Pero ¿qué es una dimensión superior? Inicialmente, no es fácil de asumir. En su expresión más elemental, una dimensión es simplemente una dirección en el espacio: arriba, abajo, izquierda y derecha en el mundo tridimensional, tal como lo perciben nuestros sentidos. De ahí que la cuarta dimensión tenga que ser invisible, metafísica: una misteriosa realidad paralela que se proyecta simultáneamente en todas las direcciones del espacio, lo cual es inconcebible. Las antiguas mitologías poblaron este enigmático ámbito imaginario con toda clase de dioses y seres fabulosos; los matemáticos, en cambio, lo han venido desarrollando a través de un sinfín de fórmulas precisas.
Pero, como Abbott había observado, toda criatura aprisionada en el mundo de los sentidos suele otorgar demasiada importancia al mundo exterior de todos los días, sin prestar atención a las extraordinarias magnitudes infinitas del universo. Planilandia fue su tentativa literaria, por medio de metáforas matemáticas y geométricas, de ampliar la mentalidad de sus coetáneos, tan convencionalmente enfrascados en sus estrechos límites ideológicos, y abrirles los ojos a nuevas posibilidades de existencia más acordes con la creciente mentalidad científica racional de su tiempo.”
La parte central recoge la teoría que Charles Howard Hinton (1853-1907) expuso en La cuarta dimensión (1904). Esa propuesta de una nueva dimensión, la cuarta, -explica el editor- “constituía una gran metáfora metafísica, expresada por primera vez en un lenguaje preciso en el ensayo de Hinton.”
Así comienza el primer capítulo -‘El espacio cuatridimensional’- de su tratado:
No existe nada más indefinido, y al mismo tiempo más real, que aquello a lo que hacemos referencia cuando hablamos de lo «superior». En nuestra vida social se hace evidente en una mayor complejidad de las relaciones. Pero esta complejidad no lo es todo. Existe, al mismo tiempo, un contacto, una percepción de algo más fundamental, más real.
El mayor desarrollo del ser humano trae consigo una consciencia de algo más que todas las formas en las que se manifiesta.
[…]
Ahora bien, ¿cómo aprehender este algo superior? En general lo abrazan nuestras facultades religiosas, nuestra tendencia idealista. Pero la existencia superior tiene dos caras. Tiene un ser además de unas cualidades. Y al intentar reconocerla a través de nuestras emociones, siempre adoptamos el punto de vista subjetivo. Nuestra atención se centra en lo que sentimos, en lo que pensamos. ¿Hay alguna forma de aprehender lo superior mediante el método puramente objetivo de la ciencia natural? Creo que sí.

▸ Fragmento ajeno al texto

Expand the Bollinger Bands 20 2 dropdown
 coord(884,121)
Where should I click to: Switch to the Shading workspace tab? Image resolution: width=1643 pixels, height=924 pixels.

Y para desarrollar su teoría construyó el modelo visual de un cuerpo geométrico tetradimensional muy parecido al de Pacioli: el teseracto, un hipercubo con 24 caras, 16 vértices y 32 aristas.
De la construcción del teseracto, el tetraicosaedroide y otras representaciones de lo superior en lo inferior habla Claude Bragdon en el ensayo que cierra el libro, el ya citado La ornamentación proyectiva, donde reivindica la necesidad de un nuevo lenguaje de la forma y analiza la riqueza decorativa de las líneas mágicas de los cuadrados mágicos y los métodos de elaboración de esos “acrósticos numéricos”, como el que aparece en un lugar destacado en el primer grabado que Durero dedicó a la Melancolía.
En la ‘Conclusión’ de este sugestivo tratado repleto de ilustraciones escribe Bragdon:
La nueva belleza, que corresponde a un nuevo conocimiento, es la belleza de los principios: no el aspecto del mundo, sino el orden del mundo. El orden del mundo se encarna en las matemáticas mejor que en ninguna otra disciplina. Este hecho es algo que los científicos, que solicitan cada vez más la ayuda de las matemáticas, reconocen de una manera práctica. También los artistas deberían reconocerlo; también ellos deberían solicitar la ayuda de las matemáticas.